┌──

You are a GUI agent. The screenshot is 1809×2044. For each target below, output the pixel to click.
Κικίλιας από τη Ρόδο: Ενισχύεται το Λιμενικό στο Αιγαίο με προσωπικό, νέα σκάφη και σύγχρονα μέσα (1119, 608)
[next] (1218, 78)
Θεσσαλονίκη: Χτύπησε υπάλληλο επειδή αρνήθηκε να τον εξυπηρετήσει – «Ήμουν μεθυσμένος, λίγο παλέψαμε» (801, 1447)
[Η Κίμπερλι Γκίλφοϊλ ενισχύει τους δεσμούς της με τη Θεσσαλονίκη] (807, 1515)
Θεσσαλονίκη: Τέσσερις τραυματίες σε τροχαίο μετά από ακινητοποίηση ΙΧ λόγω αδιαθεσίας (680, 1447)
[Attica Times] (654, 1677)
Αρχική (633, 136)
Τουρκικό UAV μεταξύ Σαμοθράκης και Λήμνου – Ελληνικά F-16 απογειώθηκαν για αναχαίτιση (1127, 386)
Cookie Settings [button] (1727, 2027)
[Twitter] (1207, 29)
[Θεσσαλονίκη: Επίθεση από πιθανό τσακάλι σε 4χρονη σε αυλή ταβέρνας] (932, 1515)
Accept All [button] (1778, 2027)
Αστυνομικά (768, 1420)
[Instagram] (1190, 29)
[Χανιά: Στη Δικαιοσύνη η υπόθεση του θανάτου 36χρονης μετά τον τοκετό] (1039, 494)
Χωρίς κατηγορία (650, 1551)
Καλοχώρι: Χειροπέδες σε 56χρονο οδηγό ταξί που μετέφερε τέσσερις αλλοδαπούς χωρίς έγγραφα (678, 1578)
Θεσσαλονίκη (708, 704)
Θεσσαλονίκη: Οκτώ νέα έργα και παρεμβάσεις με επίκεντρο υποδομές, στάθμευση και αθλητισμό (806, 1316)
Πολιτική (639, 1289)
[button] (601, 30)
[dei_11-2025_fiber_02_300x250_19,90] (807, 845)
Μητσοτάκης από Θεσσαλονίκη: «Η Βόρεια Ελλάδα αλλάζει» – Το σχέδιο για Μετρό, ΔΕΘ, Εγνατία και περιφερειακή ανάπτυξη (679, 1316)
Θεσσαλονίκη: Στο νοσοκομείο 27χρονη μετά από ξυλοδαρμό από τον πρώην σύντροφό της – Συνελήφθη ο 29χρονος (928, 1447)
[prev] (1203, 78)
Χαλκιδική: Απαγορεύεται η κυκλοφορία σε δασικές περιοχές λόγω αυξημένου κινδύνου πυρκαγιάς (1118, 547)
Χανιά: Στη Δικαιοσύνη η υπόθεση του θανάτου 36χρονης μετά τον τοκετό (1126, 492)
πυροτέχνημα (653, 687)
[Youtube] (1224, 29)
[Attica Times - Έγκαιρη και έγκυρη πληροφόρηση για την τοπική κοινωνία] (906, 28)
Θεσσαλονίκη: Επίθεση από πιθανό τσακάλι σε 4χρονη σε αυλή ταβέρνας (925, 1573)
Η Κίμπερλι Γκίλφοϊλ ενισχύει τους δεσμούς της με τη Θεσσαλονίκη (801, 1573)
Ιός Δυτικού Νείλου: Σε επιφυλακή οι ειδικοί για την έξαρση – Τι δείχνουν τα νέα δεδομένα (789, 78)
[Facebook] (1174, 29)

└──

Output every line of the data above as a JSON list of strings, with one string per line and blank lines left out.

[
  "You are a GUI agent. The screenshot is 1809×2044. For each target below, output the pixel to click.",
  "Κικίλιας από τη Ρόδο: Ενισχύεται το Λιμενικό στο Αιγαίο με προσωπικό, νέα σκάφη και σύγχρονα μέσα (1119, 608)",
  "[next] (1218, 78)",
  "Θεσσαλονίκη: Χτύπησε υπάλληλο επειδή αρνήθηκε να τον εξυπηρετήσει – «Ήμουν μεθυσμένος, λίγο παλέψαμε» (801, 1447)",
  "[Η Κίμπερλι Γκίλφοϊλ ενισχύει τους δεσμούς της με τη Θεσσαλονίκη] (807, 1515)",
  "Θεσσαλονίκη: Τέσσερις τραυματίες σε τροχαίο μετά από ακινητοποίηση ΙΧ λόγω αδιαθεσίας (680, 1447)",
  "[Attica Times] (654, 1677)",
  "Αρχική (633, 136)",
  "Τουρκικό UAV μεταξύ Σαμοθράκης και Λήμνου – Ελληνικά F-16 απογειώθηκαν για αναχαίτιση (1127, 386)",
  "Cookie Settings [button] (1727, 2027)",
  "[Twitter] (1207, 29)",
  "[Θεσσαλονίκη: Επίθεση από πιθανό τσακάλι σε 4χρονη σε αυλή ταβέρνας] (932, 1515)",
  "Accept All [button] (1778, 2027)",
  "Αστυνομικά (768, 1420)",
  "[Instagram] (1190, 29)",
  "[Χανιά: Στη Δικαιοσύνη η υπόθεση του θανάτου 36χρονης μετά τον τοκετό] (1039, 494)",
  "Χωρίς κατηγορία (650, 1551)",
  "Καλοχώρι: Χειροπέδες σε 56χρονο οδηγό ταξί που μετέφερε τέσσερις αλλοδαπούς χωρίς έγγραφα (678, 1578)",
  "Θεσσαλονίκη (708, 704)",
  "Θεσσαλονίκη: Οκτώ νέα έργα και παρεμβάσεις με επίκεντρο υποδομές, στάθμευση και αθλητισμό (806, 1316)",
  "Πολιτική (639, 1289)",
  "[button] (601, 30)",
  "[dei_11-2025_fiber_02_300x250_19,90] (807, 845)",
  "Μητσοτάκης από Θεσσαλονίκη: «Η Βόρεια Ελλάδα αλλάζει» – Το σχέδιο για Μετρό, ΔΕΘ, Εγνατία και περιφερειακή ανάπτυξη (679, 1316)",
  "Θεσσαλονίκη: Στο νοσοκομείο 27χρονη μετά από ξυλοδαρμό από τον πρώην σύντροφό της – Συνελήφθη ο 29χρονος (928, 1447)",
  "[prev] (1203, 78)",
  "Χαλκιδική: Απαγορεύεται η κυκλοφορία σε δασικές περιοχές λόγω αυξημένου κινδύνου πυρκαγιάς (1118, 547)",
  "Χανιά: Στη Δικαιοσύνη η υπόθεση του θανάτου 36χρονης μετά τον τοκετό (1126, 492)",
  "πυροτέχνημα (653, 687)",
  "[Youtube] (1224, 29)",
  "[Attica Times - Έγκαιρη και έγκυρη πληροφόρηση για την τοπική κοινωνία] (906, 28)",
  "Θεσσαλονίκη: Επίθεση από πιθανό τσακάλι σε 4χρονη σε αυλή ταβέρνας (925, 1573)",
  "Η Κίμπερλι Γκίλφοϊλ ενισχύει τους δεσμούς της με τη Θεσσαλονίκη (801, 1573)",
  "Ιός Δυτικού Νείλου: Σε επιφυλακή οι ειδικοί για την έξαρση – Τι δείχνουν τα νέα δεδομένα (789, 78)",
  "[Facebook] (1174, 29)"
]